═══ Data for this task

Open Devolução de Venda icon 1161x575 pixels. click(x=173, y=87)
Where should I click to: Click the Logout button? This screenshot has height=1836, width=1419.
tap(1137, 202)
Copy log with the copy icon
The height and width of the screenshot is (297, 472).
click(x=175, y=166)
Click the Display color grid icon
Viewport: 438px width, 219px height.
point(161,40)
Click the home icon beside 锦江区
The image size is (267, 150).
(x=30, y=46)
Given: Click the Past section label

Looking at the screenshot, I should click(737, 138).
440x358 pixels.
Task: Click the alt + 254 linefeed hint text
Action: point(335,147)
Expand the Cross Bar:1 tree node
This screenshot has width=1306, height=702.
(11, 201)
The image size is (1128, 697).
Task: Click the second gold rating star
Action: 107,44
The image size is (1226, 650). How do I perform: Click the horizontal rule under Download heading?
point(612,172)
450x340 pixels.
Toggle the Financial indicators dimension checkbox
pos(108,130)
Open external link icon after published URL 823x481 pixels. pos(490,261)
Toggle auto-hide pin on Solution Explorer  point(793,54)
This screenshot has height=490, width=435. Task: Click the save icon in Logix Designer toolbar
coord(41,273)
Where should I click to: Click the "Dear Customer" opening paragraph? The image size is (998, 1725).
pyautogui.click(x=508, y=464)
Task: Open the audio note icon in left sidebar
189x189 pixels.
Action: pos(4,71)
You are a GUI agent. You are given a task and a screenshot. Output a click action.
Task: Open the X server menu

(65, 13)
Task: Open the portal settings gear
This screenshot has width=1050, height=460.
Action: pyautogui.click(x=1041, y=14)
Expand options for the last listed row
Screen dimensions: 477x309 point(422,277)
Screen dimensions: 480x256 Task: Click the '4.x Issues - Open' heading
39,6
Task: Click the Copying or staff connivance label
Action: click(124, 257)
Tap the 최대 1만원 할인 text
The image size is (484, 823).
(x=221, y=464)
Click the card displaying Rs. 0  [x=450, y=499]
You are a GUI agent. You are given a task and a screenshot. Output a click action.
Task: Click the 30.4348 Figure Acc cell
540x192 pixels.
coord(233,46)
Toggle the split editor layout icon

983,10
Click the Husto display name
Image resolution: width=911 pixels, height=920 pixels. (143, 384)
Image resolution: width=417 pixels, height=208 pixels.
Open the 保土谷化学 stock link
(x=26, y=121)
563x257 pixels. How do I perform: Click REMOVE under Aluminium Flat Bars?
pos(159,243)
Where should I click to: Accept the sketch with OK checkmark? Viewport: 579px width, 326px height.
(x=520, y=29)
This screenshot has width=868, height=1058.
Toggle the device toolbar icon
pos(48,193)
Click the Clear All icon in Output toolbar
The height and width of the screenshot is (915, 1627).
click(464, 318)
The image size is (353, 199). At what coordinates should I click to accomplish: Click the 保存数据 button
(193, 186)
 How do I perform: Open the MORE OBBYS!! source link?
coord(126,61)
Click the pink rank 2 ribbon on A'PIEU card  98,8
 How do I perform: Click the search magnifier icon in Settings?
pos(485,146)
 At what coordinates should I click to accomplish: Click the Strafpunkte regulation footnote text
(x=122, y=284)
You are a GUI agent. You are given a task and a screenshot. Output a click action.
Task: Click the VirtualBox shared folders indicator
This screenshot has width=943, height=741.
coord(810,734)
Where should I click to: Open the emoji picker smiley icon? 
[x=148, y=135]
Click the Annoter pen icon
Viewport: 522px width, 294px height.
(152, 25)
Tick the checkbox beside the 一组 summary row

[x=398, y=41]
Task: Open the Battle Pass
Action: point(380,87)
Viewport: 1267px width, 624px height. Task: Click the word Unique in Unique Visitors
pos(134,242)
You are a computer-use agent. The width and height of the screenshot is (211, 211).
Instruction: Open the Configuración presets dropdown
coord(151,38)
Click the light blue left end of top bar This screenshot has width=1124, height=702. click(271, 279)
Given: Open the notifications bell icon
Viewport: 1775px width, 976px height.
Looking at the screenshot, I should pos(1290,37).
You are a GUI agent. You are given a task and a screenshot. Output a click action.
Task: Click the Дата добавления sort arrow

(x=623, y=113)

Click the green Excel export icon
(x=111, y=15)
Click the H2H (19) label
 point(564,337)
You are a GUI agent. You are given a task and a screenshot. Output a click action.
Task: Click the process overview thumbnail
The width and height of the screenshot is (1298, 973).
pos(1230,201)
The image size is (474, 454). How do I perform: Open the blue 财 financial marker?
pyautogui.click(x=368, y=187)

══════

Select every line of the items that contains the word "label" and copy those lines. Case counts.

Given: Click the Past section label
Task: Click the Copying or staff connivance label
Click the H2H (19) label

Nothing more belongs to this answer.